Emptying and cleaning a cup in the comfort of your own home is convenient and easy. However, what happens if you find that you need to empty, clean, or simply Cleaning a menstrual cup in a public toiletalter the position of your cup while at work, at a friends place, or out and about? For many women, this will be a rare occurrence. With cup capacities ranging from around 21-38ml, this will usually be quite sufficient to allow for 8hrs before the need to empty and rinse your cup. However, in the following instances, you may need to empty, rinse, and re-insert your cup while not in the privacy of your own home:

  • If you are a new menstrual cup user and still mastering insertion. You may be having trouble with a ‘slipping cup’, general discomfort, or leaking issues.
  • If you are going to be away from home for more than 8 hours. Perhaps for work or travel.
  • If you have a heavy flow and need to empty your cup every couple of hours (especially on the first day or two of your cycle).
  • You are camping or hiking and only have access to basic toilet facilities (if any) for a long period of time.

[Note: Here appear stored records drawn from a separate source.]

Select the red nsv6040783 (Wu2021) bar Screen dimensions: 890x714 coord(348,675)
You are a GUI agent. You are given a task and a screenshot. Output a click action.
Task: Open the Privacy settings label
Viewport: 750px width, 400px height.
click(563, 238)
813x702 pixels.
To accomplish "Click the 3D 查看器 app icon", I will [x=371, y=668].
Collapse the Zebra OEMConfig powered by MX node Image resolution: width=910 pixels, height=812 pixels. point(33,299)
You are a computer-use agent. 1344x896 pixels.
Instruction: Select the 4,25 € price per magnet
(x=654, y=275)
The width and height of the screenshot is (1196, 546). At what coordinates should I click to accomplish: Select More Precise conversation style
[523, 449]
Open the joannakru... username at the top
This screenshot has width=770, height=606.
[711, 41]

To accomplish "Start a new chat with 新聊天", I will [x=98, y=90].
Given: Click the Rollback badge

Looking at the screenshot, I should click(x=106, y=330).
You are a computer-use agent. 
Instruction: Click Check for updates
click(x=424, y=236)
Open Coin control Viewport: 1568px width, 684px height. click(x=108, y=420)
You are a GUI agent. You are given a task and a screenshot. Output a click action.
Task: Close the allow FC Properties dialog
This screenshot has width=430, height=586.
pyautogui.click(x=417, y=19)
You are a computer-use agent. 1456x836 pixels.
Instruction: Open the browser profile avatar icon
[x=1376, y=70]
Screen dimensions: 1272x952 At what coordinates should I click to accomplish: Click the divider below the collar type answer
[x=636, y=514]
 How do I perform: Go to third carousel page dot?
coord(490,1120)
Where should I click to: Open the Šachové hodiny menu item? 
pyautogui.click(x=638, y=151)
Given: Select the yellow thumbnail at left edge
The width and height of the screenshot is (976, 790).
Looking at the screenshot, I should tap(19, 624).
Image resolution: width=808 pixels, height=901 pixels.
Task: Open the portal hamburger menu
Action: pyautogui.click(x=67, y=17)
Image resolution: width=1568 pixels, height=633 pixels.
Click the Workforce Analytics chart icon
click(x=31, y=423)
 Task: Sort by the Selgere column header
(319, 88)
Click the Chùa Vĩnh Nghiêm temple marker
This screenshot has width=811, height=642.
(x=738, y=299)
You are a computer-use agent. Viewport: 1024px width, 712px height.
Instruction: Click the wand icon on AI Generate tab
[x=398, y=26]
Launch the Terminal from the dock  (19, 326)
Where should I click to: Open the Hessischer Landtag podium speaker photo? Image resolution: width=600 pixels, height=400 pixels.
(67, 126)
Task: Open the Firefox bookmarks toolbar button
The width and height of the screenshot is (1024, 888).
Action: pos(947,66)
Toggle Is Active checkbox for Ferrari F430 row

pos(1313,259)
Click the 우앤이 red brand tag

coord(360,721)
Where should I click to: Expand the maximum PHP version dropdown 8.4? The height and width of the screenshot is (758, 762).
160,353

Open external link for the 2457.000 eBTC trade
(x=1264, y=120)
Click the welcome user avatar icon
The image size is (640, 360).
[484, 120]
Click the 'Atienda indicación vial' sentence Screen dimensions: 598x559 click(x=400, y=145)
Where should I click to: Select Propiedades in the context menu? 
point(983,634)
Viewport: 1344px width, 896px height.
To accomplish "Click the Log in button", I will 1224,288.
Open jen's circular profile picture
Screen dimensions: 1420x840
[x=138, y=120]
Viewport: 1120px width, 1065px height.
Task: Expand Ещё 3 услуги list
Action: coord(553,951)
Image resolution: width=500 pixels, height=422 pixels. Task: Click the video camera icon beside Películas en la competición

If you find yourself in any of the above categories, then the following tips will help make the experience of using your menstrual cup in public places more manageable and less daunting.

1. Wash your hands

As with every other time you need to empty and re-insert your cup, be sure to wash your hands first. Wash your hands before entering the toilet cubicle, and if desired, wet a little toilet tissue and take it in with you as well (this will help wipe your cup clean).

2. Check the toilet paper

It is not uncommon to enter a toilet only to discover that the toilet paper has run out or very close to it! Before you remove your cup, check to make sure there is plenty of toilet paper in your cubicle. This will help prevent an unexpected and potentially messy situation.

3. Get a grip

Make sure you have a good grip on your cup before removing it (you don’t want to drop it!). A good tip is to first dry the base of the cup with some paper towel before removing. This will help you gain a ‘grippier’ grasp when you go to remove it.

4. Just wipe

You don’t have to rinse your cup every time you remove it. If you are in a public toilet and cannot access running water (without washing your cup in the shared wash basins), then simply wipe your cup (and fingers) with some toilet paper. Once emptied and wiped, simply re-insert and then wash your hands as normal as you leave the cubicle. As soon as you return home, or are again in a position to give your cup a proper rinse, do so.

5. Carry a water bottle

If you would like to be able to rinse your cup every time you remove it, carry a small bottle of clean water with you. That way you will be able to give your cup a quick rinse over the toilet, without the need to go out to the sinks. Never use toilet water to clean your cup! While the water may be clean, the germs around and inside the toilet bowl and seat are not.

6. Use Cup Wipes

Carry a couple of spare biodegradable Cup Wipes in your purse. That way you always have a quick and convenient way to wipe out your cup wherever you happen to be. After wiping the cup, give it a quick dry with some toilet paper before re-inserting. Most cup wipes are biodegradable and suitable to flush, put in the compost, or simply place in a sanitary disposal bin (please check product packaging).

7. Flush twice!

Don’t be in a hurry to leave, as you will likely need to flush the toilet more than once. Because you are emptying a fair amount of menstrual blood into the toilet, some can remain in the bottom of the toilet bowl after the first flush. For the benefit of the next toilet user, flush a second time to ensure all the blood is gone. To make this even easier, you can tip the contents of your cup onto some toilet paper first. This will absorb the blood and make flushing it away easier.

8. Plan your toilet stop

If possible, look for toilets that have a sink in the same cubicle as the toilet. These are often dual purpose toilets that are also handicap compliant, and can be found in some large retail chains and shopping centres. Knowing where you will be for the day and thinking about what public toilet options will be available to you can be very helpful. If you choose to use a disabled toilet, please be quick.

9. Buy a second cup

While a second cup is not usually necessary, it can be handy having a spare. In this instance, you could just wipe out your current cup and take it home to wash later. You can then insert a fresh and clean cup for the remainder of your day. A spare is also great to keep in the car should you get caught out while out and about.

10. Practice makes perfect!

It’s an old but a true saying. Try removing, emptying, and cleaning your cup using the above tips while at home. If you can master this in the privacy and comfort of your own home, you will save any potential panic or mess when out and about. You will be confident wherever you go!